You are on this page because your root cause analysis said that improving LLM generation was a root cause to address.

Even with optimal retrieval, if the LLM component of a RAG chain cannot effectively utilize the retrieved context to generate accurate, coherent, and relevant responses, the final output quality will suffer. Issues with generation quality can arise as hallucinations, inconsistencies, or failure to concisely address the user’s query, to name a few.

The following is a step-by-step process to address generation quality issues:

  1. Open the 05_evaluate_poc_quality Notebook

  2. Use the queries to load MLflow traces of the records that retrieval quality issues.

  3. For each record, manually examine the generated response and compare it to the retrieved context and the ground-truth response.

  4. Look for patterns or common issues among the queries with low generation quality. Some examples:

    • Generating information not present in the retrieved context or outputting contradicting information with respect to the retrieved context (i.e., hallucination)

    • Failure to directly address the user’s query given the provided retrieved context

    • Generating responses that are overly verbose, difficult to understand or lack logical coherence

  5. Based on the identified issues, hypothesize potential root causes and corresponding fixes. See the “Common reasons for poor generation quality” table below for guidance.

  6. Follow the steps in implement and evaluate changes to implement and evaluate a potential fix.

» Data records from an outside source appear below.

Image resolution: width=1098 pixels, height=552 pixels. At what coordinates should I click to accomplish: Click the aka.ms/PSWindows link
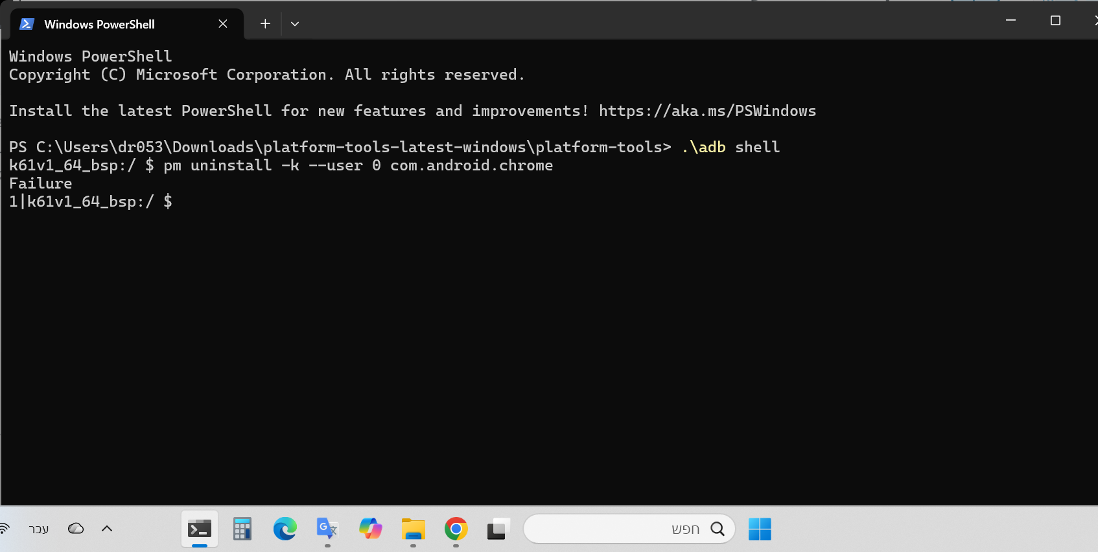coord(707,111)
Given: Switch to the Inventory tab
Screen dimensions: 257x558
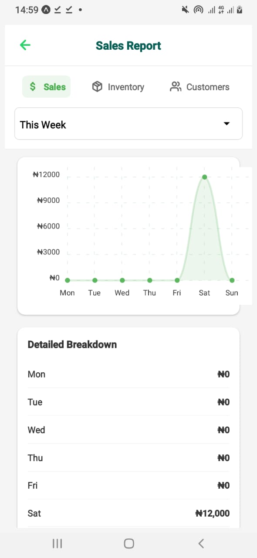Looking at the screenshot, I should 118,87.
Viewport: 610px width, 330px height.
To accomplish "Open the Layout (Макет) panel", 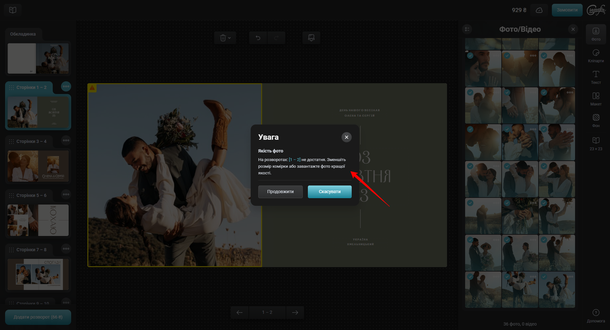I will [596, 99].
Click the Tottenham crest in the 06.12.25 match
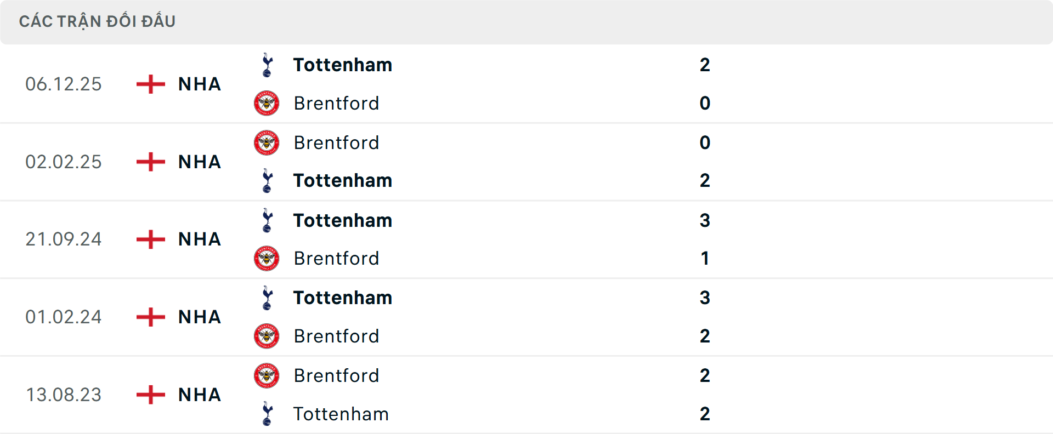Viewport: 1053px width, 434px height. point(267,65)
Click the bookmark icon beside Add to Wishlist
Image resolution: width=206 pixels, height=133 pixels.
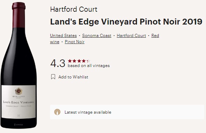pos(53,77)
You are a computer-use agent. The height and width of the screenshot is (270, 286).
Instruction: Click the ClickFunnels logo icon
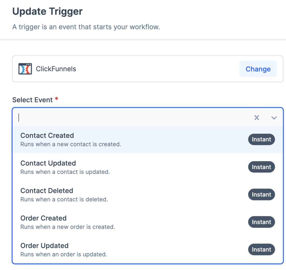tap(25, 69)
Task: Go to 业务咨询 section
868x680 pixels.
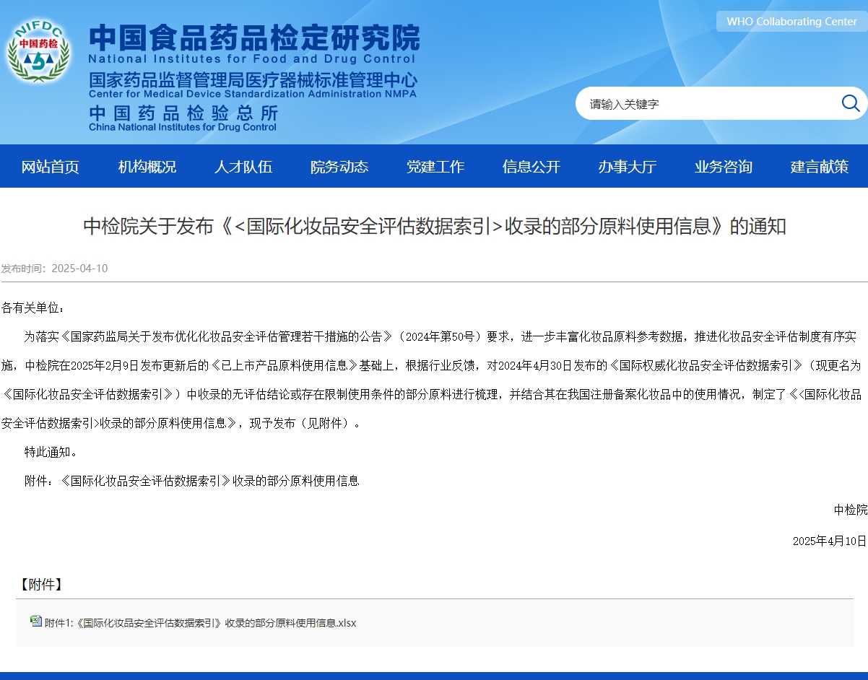Action: click(x=723, y=167)
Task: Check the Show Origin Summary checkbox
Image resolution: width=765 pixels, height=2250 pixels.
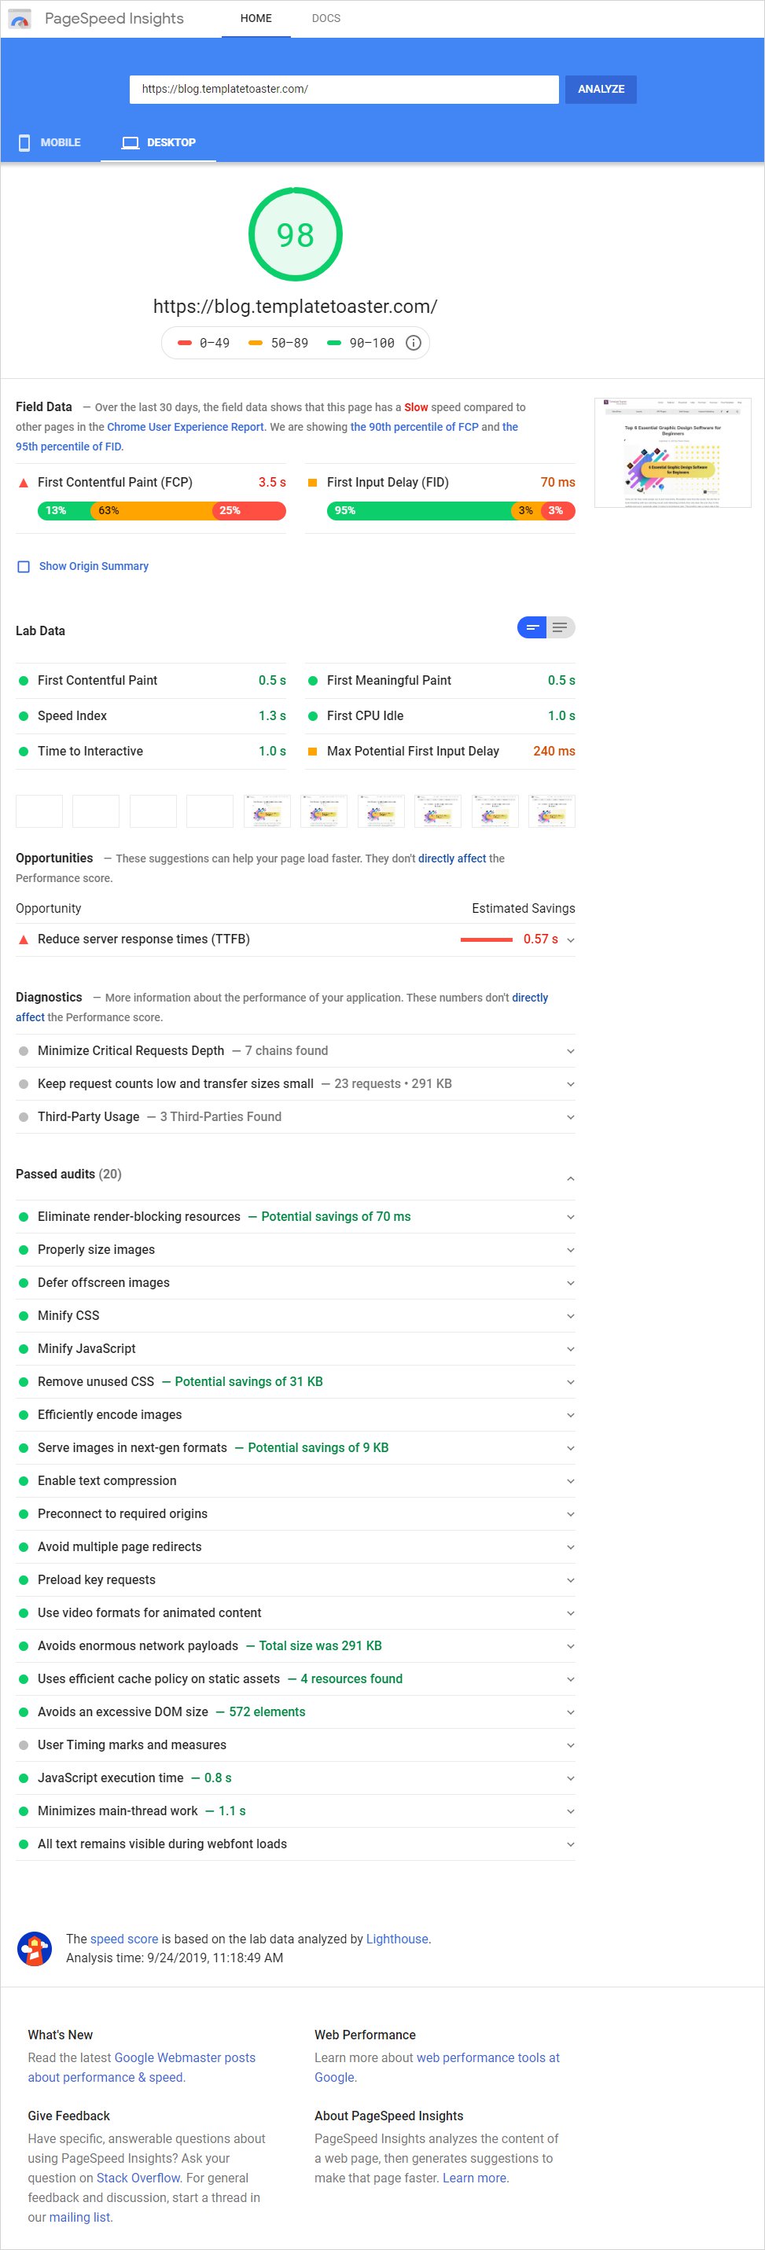Action: [22, 566]
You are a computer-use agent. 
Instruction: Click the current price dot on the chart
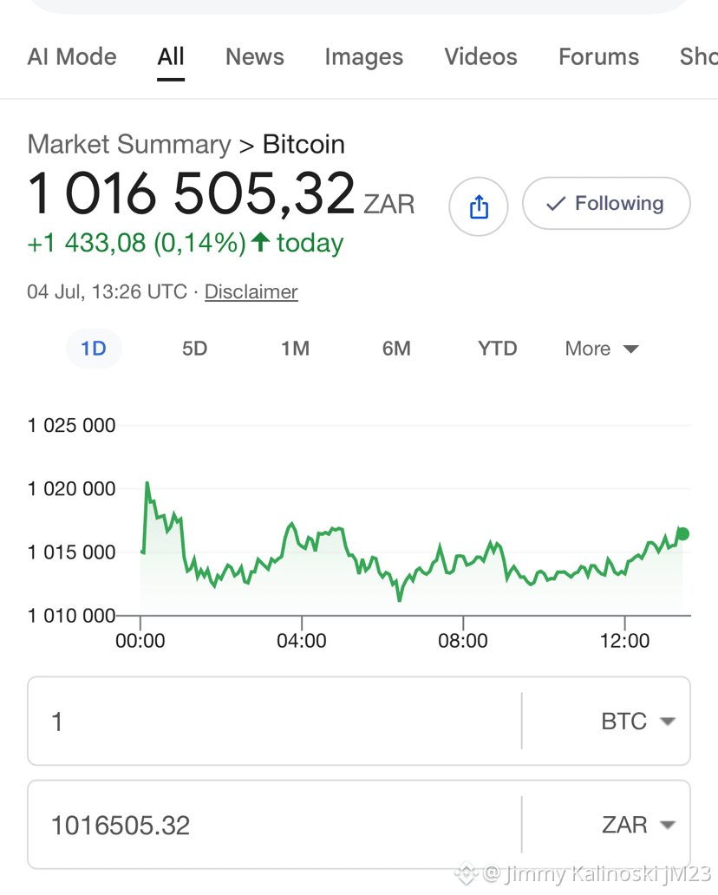682,533
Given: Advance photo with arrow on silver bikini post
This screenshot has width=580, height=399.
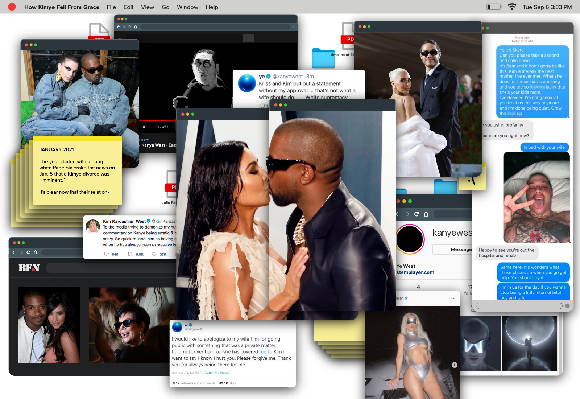Looking at the screenshot, I should pos(455,365).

    • This may involve modifying the RAG chain (e.g., adjusting the prompt template, trying a different LLM) or the data pipeline (e.g., adjusting the chunking strategy to provide more context).

  7. If the generation quality is still not satisfactory, repeat steps 4 - 5 for the next most promising fix until the desired performance is achieved.

  8. Re-run the root cause analysis to determine if the overall chain has any additional root causes that should be addressed.

Common reasons for poor generation quality#

Each of these potential fixes are can be broadly categorized into three buckets:

  1. Data pipeline changes

  2. Chain config changes

  3. Chain code changes

Based on the type of change, you will follow different steps in the implement and evaluate changes step.

Important

Broadly, Databricks recommends using prompt engineering to iterate on the quality of your app’s outputs. The majority of the steps below involve prompt engineering.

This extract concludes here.